Digo: Borges tampoco hablaba de la cama compartida con sus lazarillas. No pretendo parecerme a él, no aspiro a adquirir esa perfecta frigidez de sus escritos. Yo veo bien y no sufro de temblores; si no escribo con mi mano es por costumbre y porque me parece más cómodo desenredar la madeja de mis pensamientos sin preocuparme por la caligrafía o por las metidas de pata de mis dedos sobre el teclado. Quitapesares dice que escribir es hablar sin que a uno lo interrumpan. Pues eso mismo es dictar. Querida secretaria, déjeme otra vez darle las gracias por sus buenos oficios y permítame depositar un ósculo perfectamente paternal en la raíz de sus muslos todavía húmedos.
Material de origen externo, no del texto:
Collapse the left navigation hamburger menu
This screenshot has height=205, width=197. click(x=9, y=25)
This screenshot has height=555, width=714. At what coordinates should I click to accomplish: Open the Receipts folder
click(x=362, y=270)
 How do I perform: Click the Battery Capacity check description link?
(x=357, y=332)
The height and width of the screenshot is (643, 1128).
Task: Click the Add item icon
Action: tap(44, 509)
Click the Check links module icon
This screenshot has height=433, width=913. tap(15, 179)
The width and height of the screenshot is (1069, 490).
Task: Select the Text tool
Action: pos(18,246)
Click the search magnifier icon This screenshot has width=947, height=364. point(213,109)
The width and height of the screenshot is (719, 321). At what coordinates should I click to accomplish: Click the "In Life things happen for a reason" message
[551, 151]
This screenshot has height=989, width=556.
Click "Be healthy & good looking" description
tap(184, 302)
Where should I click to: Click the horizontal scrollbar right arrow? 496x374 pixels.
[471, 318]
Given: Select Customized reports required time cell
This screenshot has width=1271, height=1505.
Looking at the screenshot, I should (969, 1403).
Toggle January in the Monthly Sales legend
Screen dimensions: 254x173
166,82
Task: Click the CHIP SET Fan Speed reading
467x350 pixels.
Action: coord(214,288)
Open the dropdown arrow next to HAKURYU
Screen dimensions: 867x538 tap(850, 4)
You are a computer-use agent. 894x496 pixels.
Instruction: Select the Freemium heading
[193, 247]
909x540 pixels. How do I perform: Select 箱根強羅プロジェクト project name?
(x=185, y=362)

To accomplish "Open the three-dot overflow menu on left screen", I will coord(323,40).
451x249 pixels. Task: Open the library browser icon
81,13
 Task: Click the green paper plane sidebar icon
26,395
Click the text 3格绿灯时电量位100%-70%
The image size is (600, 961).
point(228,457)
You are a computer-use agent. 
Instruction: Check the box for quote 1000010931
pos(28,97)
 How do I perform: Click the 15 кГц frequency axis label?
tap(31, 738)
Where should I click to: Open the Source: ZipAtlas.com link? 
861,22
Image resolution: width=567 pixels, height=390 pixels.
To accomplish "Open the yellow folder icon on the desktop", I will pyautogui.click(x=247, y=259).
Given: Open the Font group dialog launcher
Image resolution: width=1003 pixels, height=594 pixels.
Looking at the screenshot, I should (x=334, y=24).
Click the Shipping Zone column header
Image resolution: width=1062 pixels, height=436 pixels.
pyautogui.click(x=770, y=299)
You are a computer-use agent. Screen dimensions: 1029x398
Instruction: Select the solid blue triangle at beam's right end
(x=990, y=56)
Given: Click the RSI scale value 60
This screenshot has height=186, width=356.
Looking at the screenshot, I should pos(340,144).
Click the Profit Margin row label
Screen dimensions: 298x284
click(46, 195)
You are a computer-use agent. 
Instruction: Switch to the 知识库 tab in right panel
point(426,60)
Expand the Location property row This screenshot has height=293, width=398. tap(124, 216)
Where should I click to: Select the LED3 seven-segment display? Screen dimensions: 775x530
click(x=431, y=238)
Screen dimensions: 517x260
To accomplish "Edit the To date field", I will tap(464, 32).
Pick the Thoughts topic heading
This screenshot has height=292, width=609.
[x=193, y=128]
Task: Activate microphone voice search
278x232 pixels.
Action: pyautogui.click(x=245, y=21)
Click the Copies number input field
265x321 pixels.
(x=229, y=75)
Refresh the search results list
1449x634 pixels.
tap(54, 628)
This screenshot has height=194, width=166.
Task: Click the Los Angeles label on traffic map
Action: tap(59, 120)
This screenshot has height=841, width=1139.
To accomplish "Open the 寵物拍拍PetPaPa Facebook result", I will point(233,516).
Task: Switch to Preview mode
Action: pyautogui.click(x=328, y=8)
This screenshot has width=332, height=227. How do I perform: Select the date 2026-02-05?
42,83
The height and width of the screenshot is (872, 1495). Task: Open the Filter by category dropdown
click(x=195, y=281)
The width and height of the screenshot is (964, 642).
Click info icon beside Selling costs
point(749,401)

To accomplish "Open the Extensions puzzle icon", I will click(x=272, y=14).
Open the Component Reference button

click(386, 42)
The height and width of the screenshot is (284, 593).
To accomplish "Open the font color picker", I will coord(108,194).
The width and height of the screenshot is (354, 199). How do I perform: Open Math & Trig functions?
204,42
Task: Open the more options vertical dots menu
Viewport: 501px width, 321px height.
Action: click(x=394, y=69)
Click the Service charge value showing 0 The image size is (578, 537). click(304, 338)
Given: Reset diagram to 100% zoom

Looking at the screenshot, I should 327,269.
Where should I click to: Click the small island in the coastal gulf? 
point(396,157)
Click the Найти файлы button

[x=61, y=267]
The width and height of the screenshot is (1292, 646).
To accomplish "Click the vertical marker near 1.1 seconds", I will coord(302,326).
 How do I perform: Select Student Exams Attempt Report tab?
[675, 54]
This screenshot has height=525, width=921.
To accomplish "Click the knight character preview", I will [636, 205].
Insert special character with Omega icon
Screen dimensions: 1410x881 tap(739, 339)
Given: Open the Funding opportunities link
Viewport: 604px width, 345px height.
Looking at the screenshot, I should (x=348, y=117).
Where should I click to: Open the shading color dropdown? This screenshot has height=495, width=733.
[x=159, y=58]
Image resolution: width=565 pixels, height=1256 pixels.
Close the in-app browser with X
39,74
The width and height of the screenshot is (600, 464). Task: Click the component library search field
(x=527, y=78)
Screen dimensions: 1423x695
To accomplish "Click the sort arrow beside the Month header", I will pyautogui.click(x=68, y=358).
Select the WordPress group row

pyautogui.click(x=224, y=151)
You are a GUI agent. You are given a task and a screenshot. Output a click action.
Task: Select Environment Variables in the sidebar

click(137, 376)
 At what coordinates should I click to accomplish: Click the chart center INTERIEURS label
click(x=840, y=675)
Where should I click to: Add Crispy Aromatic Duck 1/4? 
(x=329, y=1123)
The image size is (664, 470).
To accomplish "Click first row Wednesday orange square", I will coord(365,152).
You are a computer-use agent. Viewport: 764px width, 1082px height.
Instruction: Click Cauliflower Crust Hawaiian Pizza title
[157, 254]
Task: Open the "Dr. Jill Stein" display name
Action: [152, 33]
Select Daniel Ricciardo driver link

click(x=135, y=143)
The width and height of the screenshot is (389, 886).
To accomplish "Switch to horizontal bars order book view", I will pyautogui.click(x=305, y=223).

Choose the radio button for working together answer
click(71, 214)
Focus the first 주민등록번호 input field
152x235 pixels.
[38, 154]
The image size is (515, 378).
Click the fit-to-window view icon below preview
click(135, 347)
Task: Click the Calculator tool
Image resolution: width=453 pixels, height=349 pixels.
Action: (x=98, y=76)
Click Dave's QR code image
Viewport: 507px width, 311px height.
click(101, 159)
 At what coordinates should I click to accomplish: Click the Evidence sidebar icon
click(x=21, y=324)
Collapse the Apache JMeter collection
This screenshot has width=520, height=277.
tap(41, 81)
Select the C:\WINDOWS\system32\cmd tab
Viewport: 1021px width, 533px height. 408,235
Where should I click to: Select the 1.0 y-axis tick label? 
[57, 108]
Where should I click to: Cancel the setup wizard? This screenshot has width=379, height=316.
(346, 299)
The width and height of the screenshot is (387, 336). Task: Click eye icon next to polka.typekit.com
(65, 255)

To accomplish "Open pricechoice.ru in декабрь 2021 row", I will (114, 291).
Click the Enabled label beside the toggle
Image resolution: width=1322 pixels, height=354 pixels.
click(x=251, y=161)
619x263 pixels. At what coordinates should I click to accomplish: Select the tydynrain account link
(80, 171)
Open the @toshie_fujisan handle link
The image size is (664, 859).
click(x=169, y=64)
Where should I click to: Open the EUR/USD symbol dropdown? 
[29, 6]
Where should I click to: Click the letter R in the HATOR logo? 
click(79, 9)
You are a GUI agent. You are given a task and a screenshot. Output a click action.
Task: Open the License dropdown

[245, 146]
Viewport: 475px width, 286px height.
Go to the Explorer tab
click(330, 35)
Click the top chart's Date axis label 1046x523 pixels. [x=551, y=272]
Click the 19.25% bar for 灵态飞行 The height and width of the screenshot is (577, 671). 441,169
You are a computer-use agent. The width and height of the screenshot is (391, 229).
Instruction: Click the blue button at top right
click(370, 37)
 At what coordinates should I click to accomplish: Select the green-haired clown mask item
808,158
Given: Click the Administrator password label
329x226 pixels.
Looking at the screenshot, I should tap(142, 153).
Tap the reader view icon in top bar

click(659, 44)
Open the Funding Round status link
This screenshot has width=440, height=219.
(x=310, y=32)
Decía que yo era un santo. Una exageración. Setenta y dos años de vida pueden hacernos indulgentes con nosotros mismos. Pero no sé por qué revelo mi edad. Poco interesan a los jóvenes (y jóvenes, frente a mí, son la mayoría de los hombres) las peroratas de los viejos. Mejor sería decir que soy un joven de veintisiete años que se imagina a sí mismo con la cifra de su edad invertida. Pero en tal caso todo esto que escribo sería una falsificación y tampoco estoy seguro de que a la gente le interesen las falsificaciones. En fin. En todo caso lo que menos interesa al lector son las digresiones. Así que volvamos a lo mío: soy un santo. O casi.
Esto lo puedo decir yo, que me conozco y me dicto. Desconfíen del omnisciente, del omnipotente, del demiurgo que en tercera persona puede decir de mí lo que le dé la gana y divulgarlo a los cuatro vientos. Siendo que mi verdad es mía y sólo yo la sé, expongo mis hechos para demostrarla. Desconfío de los juicios supuestamente imparciales y creo, aunque no siempre, a este tremendo yo, mi único dueño. Digan lo que digan los caletres malpensados, sólo yo sé que soy un santo. Un santo. Aunque tal vez estoy exagerando.